──────── Given data ────────

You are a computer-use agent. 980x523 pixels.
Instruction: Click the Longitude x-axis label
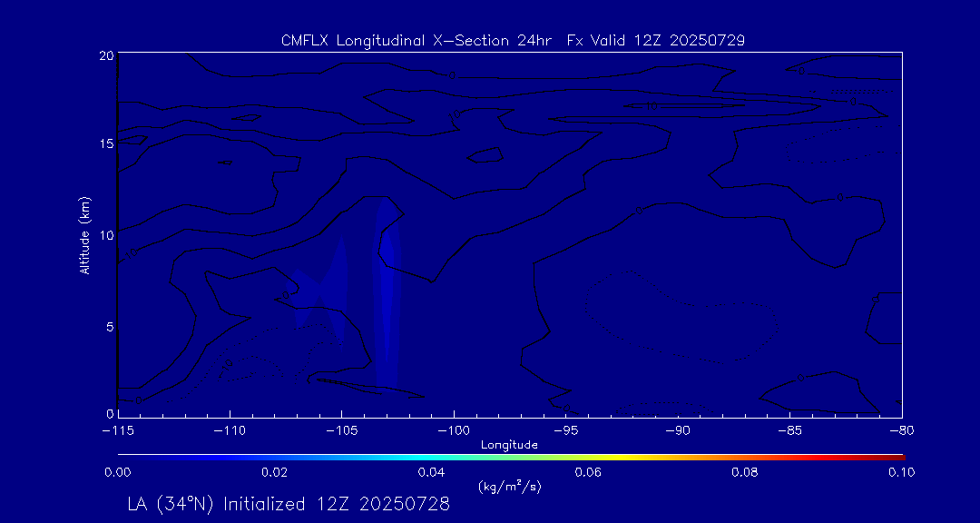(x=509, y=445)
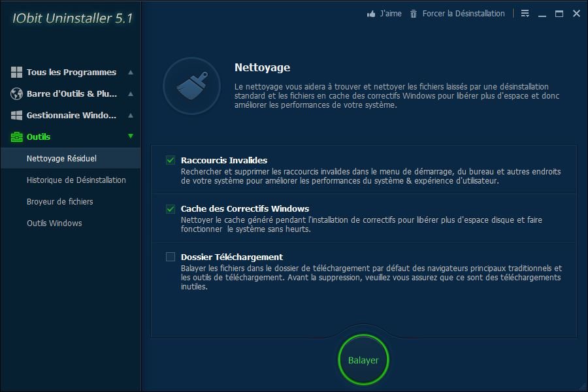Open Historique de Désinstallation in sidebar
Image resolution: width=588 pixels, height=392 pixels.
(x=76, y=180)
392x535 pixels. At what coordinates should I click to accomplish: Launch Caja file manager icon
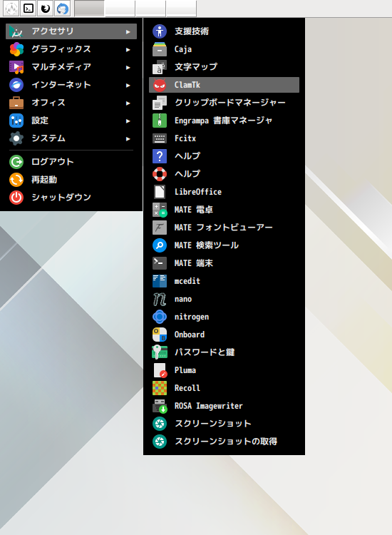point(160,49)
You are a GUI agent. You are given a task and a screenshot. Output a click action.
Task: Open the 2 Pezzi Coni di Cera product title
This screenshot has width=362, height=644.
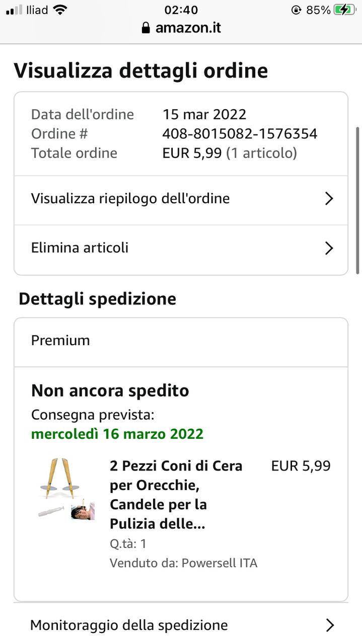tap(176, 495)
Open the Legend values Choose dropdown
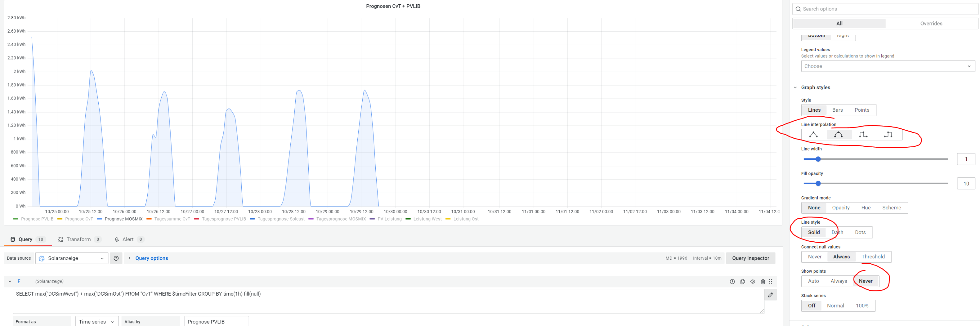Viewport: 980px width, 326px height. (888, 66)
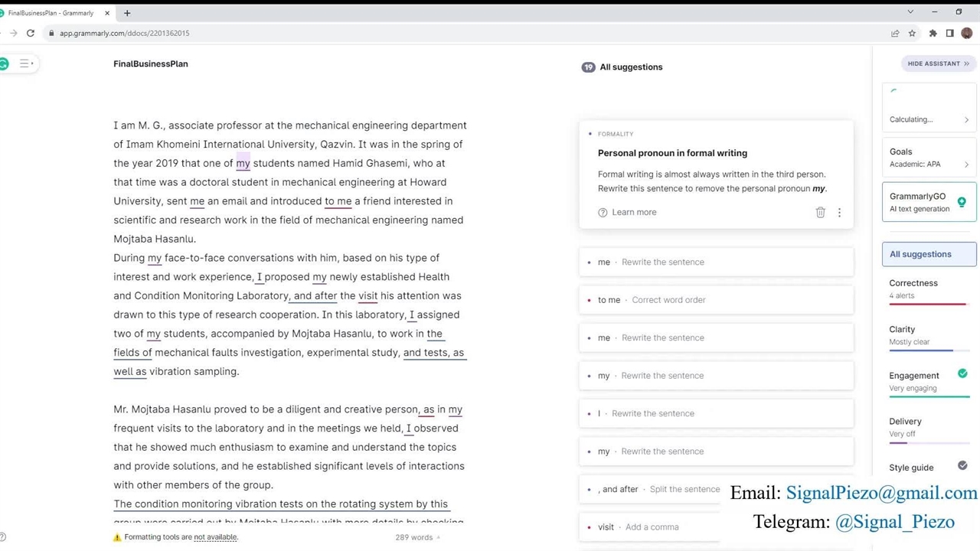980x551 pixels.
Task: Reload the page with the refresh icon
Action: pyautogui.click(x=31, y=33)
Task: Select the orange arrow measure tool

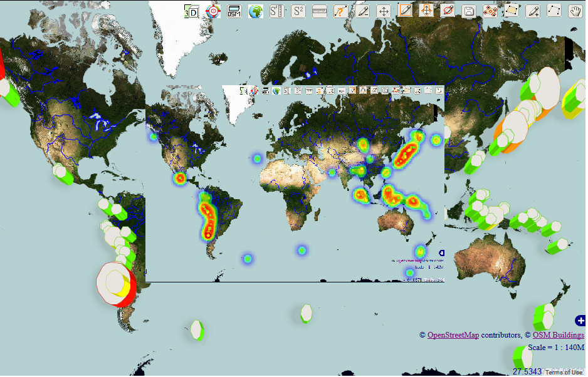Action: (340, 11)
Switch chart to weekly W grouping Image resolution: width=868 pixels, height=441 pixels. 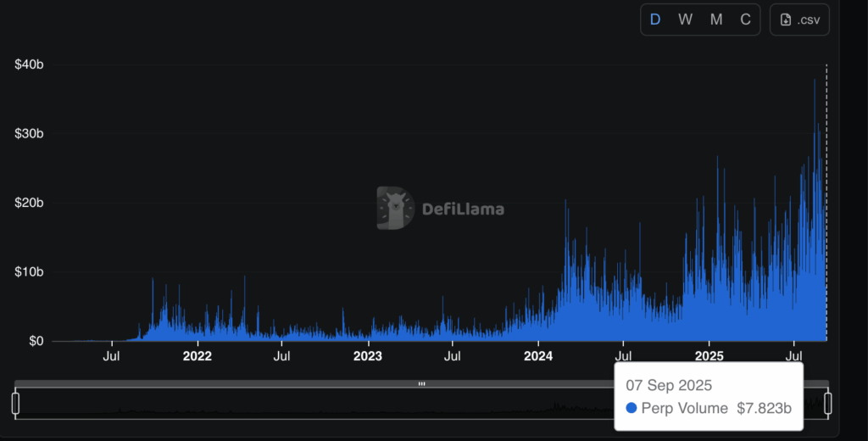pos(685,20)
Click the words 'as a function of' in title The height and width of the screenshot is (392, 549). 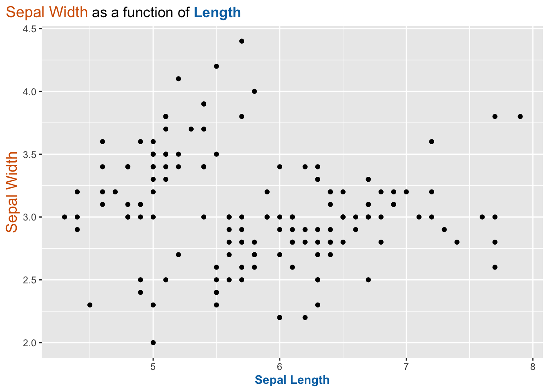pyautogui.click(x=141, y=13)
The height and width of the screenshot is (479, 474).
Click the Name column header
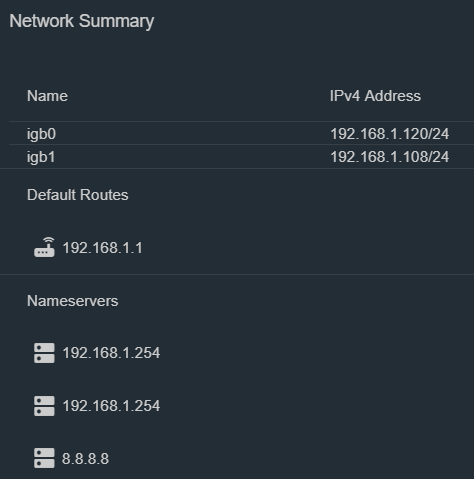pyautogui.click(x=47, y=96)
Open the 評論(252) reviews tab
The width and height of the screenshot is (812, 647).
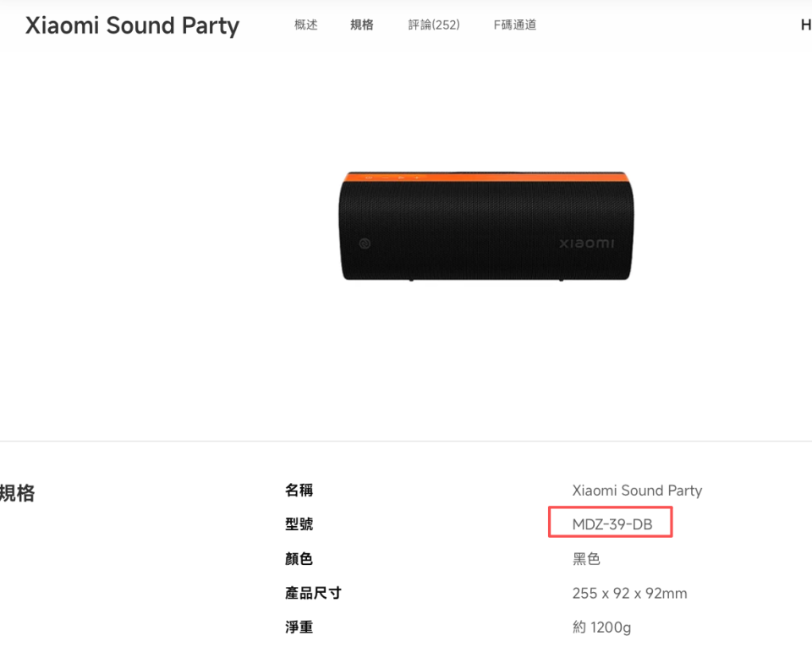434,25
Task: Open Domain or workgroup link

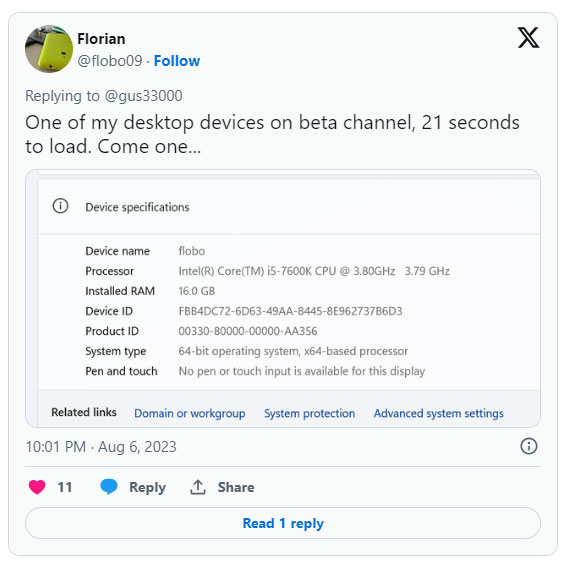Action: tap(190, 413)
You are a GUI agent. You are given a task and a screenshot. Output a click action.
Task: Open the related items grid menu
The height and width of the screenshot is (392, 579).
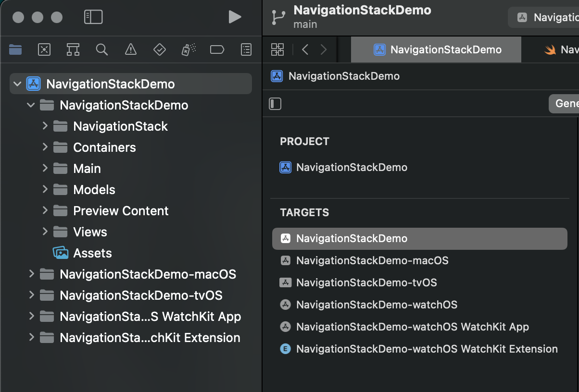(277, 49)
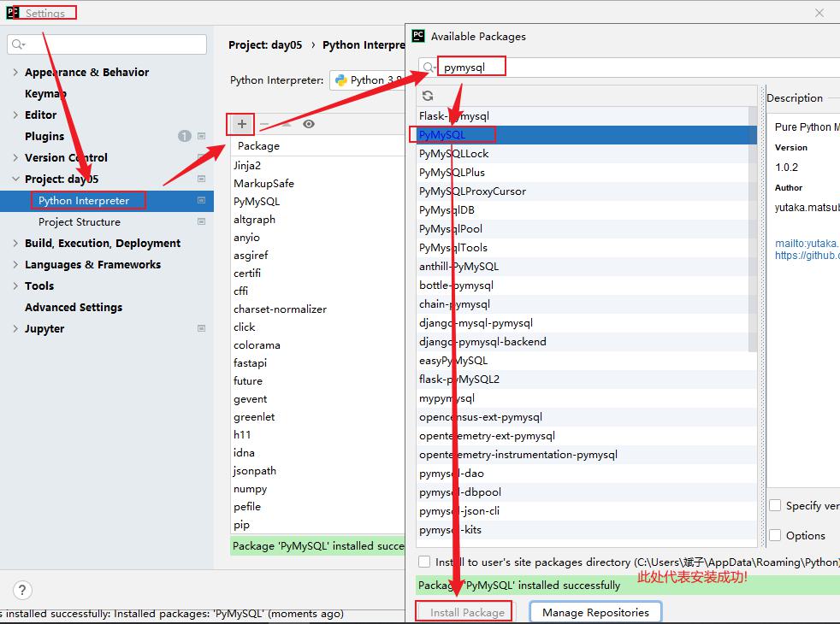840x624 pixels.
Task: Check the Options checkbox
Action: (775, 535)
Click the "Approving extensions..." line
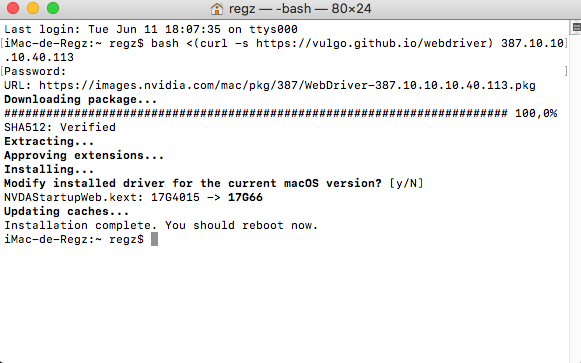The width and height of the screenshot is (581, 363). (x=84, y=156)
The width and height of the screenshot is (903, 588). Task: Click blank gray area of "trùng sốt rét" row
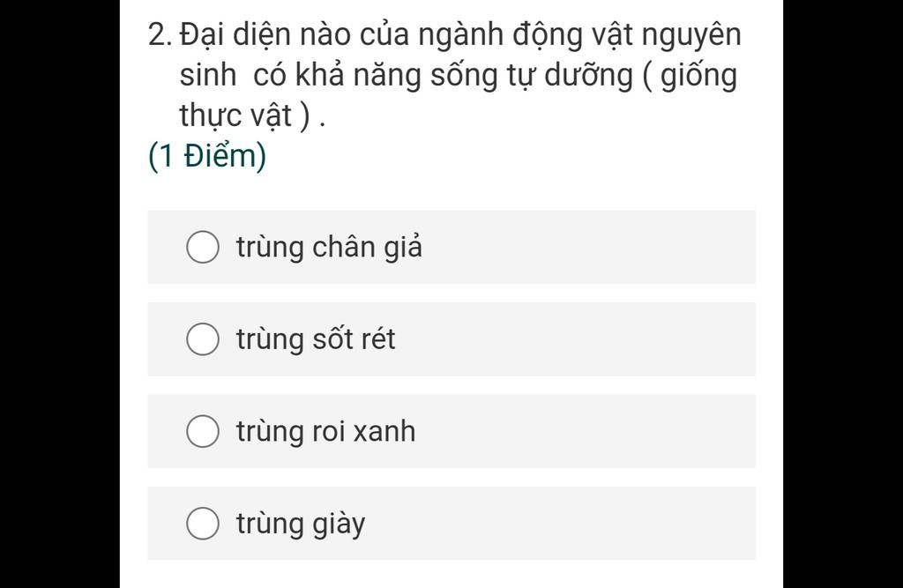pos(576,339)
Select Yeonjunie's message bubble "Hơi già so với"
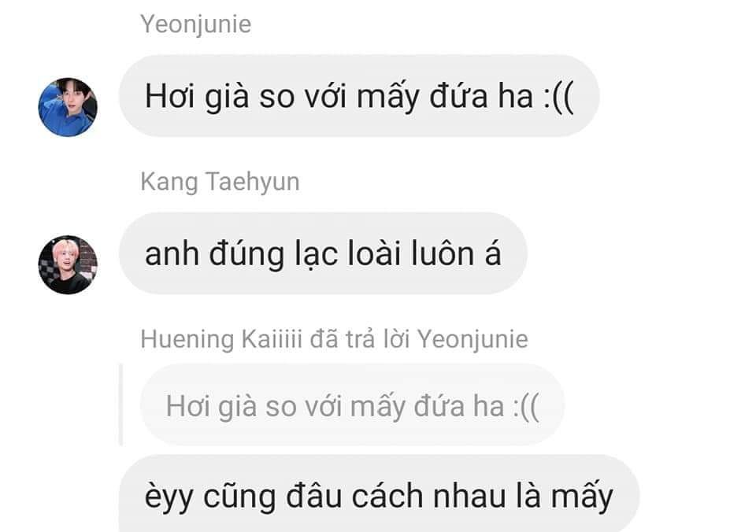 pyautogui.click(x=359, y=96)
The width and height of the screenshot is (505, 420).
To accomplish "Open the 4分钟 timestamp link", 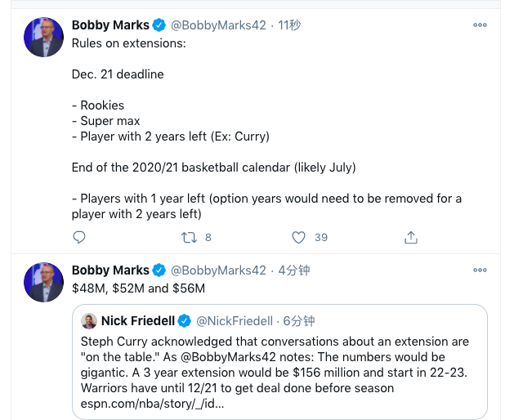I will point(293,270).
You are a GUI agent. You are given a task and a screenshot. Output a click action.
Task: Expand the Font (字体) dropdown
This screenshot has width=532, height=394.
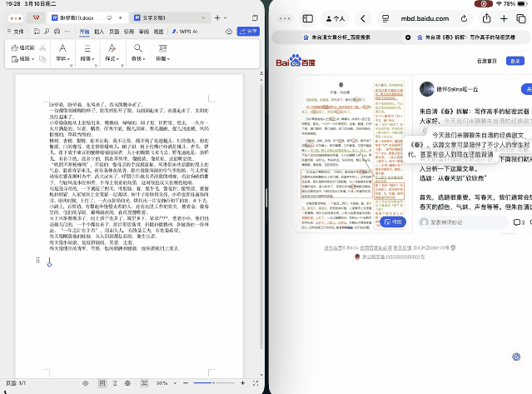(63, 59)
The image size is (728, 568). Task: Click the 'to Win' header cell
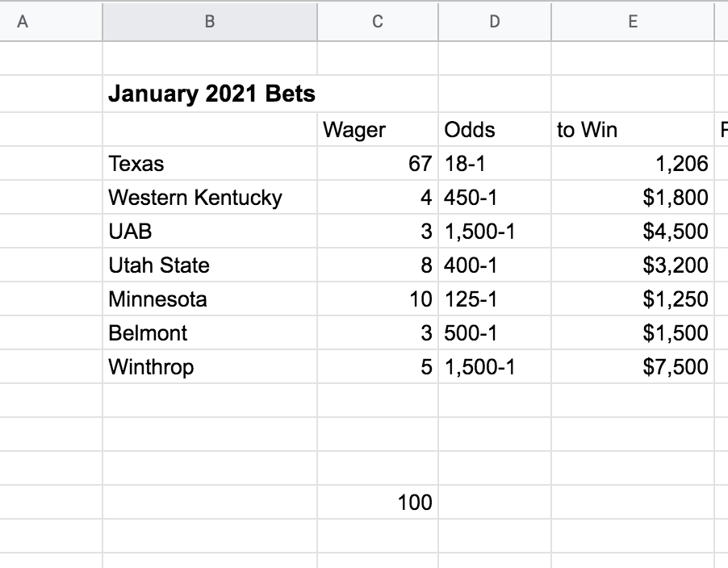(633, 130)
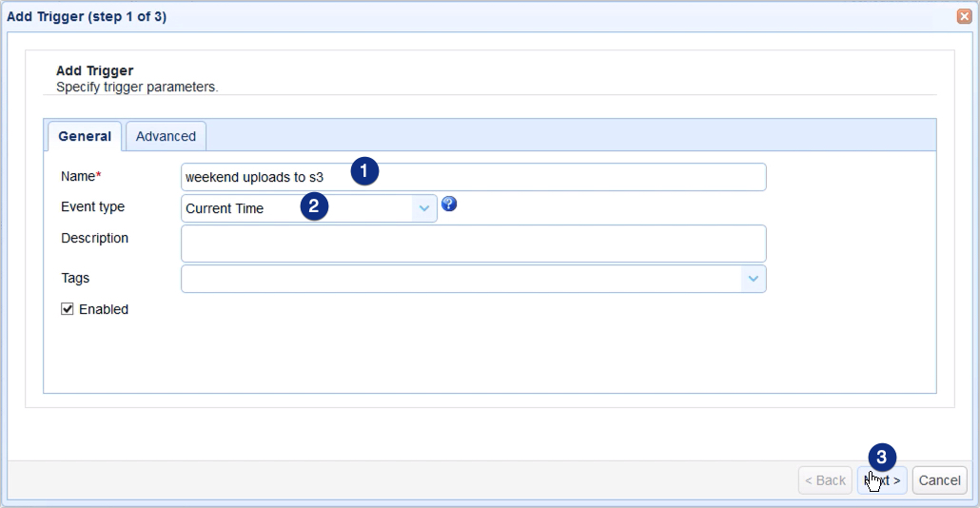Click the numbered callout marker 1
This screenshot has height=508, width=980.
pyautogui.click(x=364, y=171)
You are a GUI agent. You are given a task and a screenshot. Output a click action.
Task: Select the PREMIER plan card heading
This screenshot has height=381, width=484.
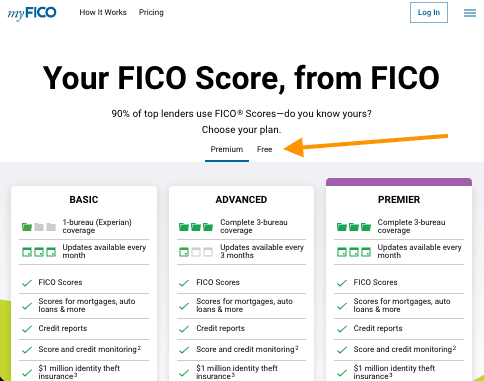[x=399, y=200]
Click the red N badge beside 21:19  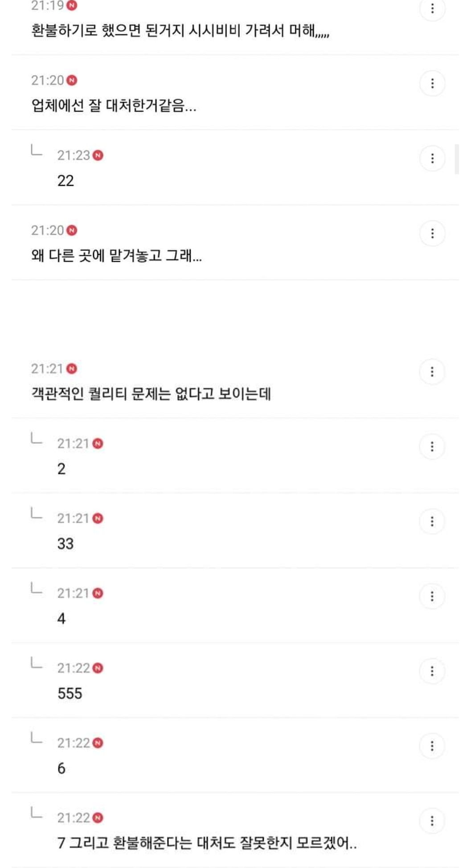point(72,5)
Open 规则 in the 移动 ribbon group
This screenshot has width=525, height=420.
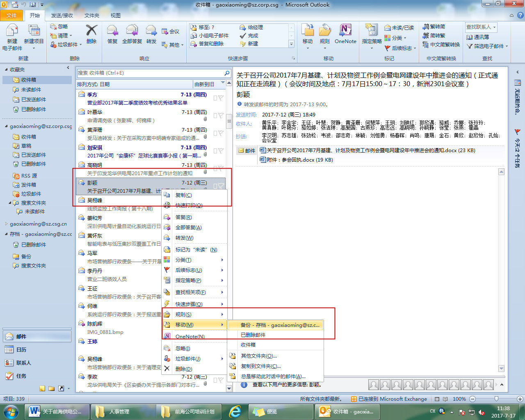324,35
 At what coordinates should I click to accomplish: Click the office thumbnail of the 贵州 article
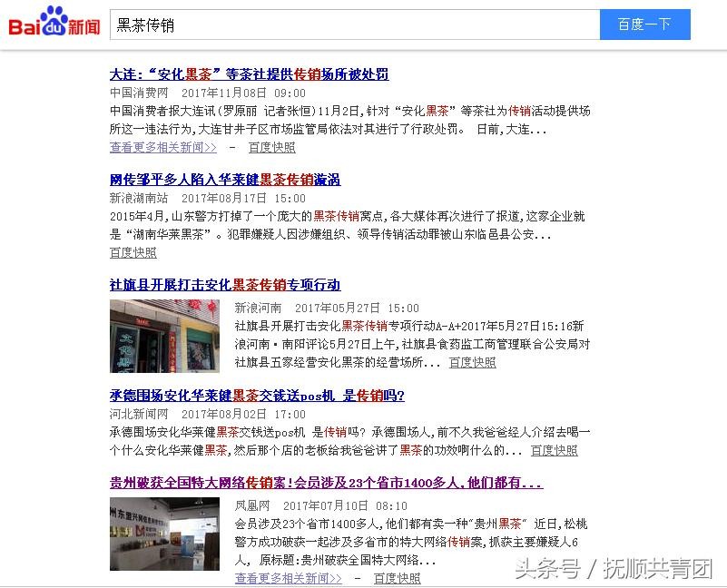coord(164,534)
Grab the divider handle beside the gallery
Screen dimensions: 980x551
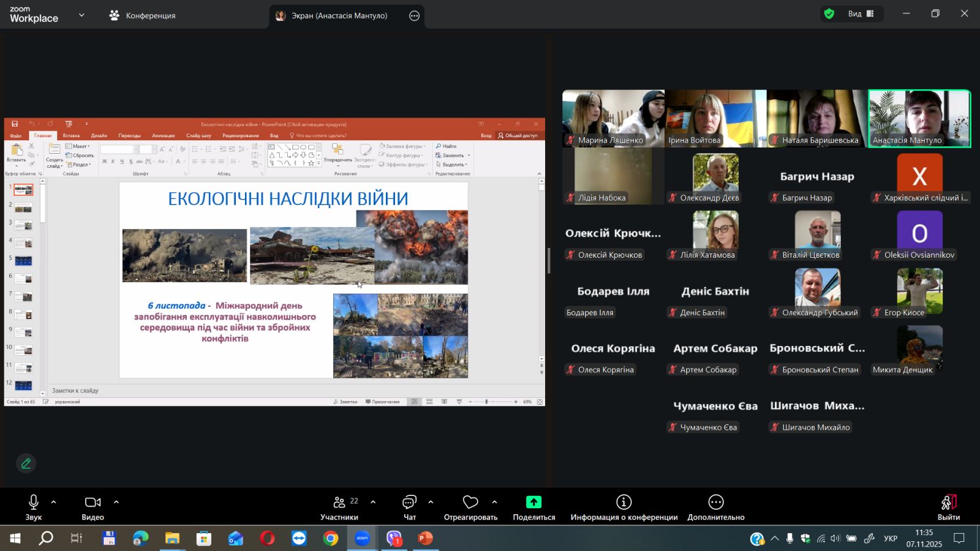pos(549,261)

────────

*Problem statement:*
For this exercise, write out exactly the lines from the one with "Grab the divider handle beside the gallery" through the last line of the records, inclusive, and leave each picture out.

*Result below:*
Grab the divider handle beside the gallery
Screen dimensions: 980x551
pos(549,261)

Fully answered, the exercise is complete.